### Document segment:

····················

These can have the form of a bank of heat exchange tubes located within the convection section of the steam cracker. Typically, the amount of the aqueous stream in the steam cracking feed of line 103 is >5 wt. % based on the weight of the steam cracking feed, e.g., in a range of from about 10 wt. % to about 90 wt. %, or about 10 wt. % to about 95 wt. Typically >90 wt. % of the remainder of the steam cracking feed is the preheated hydrocarbon feed, e.g., ≥95 wt. %, such as ≥99 wt. %. In certain aspects, the steam cracking feed has a weight ratio of steam to hydrocarbon feed in the range of from about 0.1 to about 1, such as about 0.2 to about 0.6.

The steam cracking feed in line 103 can be heated, e.g., to a temperature of about 200° C. to about 585° C., to produce a heated steam cracking feed. For example, the steam cracking feed in line 103 can be heated in a convection section 106 of a furnace 105 to produce the heated steam cracking feed via line 108.

····················

### Data shown:

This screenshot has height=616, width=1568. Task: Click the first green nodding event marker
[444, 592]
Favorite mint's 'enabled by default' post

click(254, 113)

····················

### Problem to work on:
Can you reproduce the steam cracking feed passage from above in full, word for word?

### Solution:
These can have the form of a bank of heat exchange tubes located within the convection section of the steam cracker. Typically, the amount of the aqueous stream in the steam cracking feed of line 103 is >5 wt. % based on the weight of the steam cracking feed, e.g., in a range of from about 10 wt. % to about 90 wt. %, or about 10 wt. % to about 95 wt. Typically >90 wt. % of the remainder of the steam cracking feed is the preheated hydrocarbon feed, e.g., ≥95 wt. %, such as ≥99 wt. %. In certain aspects, the steam cracking feed has a weight ratio of steam to hydrocarbon feed in the range of from about 0.1 to about 1, such as about 0.2 to about 0.6.

The steam cracking feed in line 103 can be heated, e.g., to a temperature of about 200° C. to about 585° C., to produce a heated steam cracking feed. For example, the steam cracking feed in line 103 can be heated in a convection section 106 of a furnace 105 to produce the heated steam cracking feed via line 108.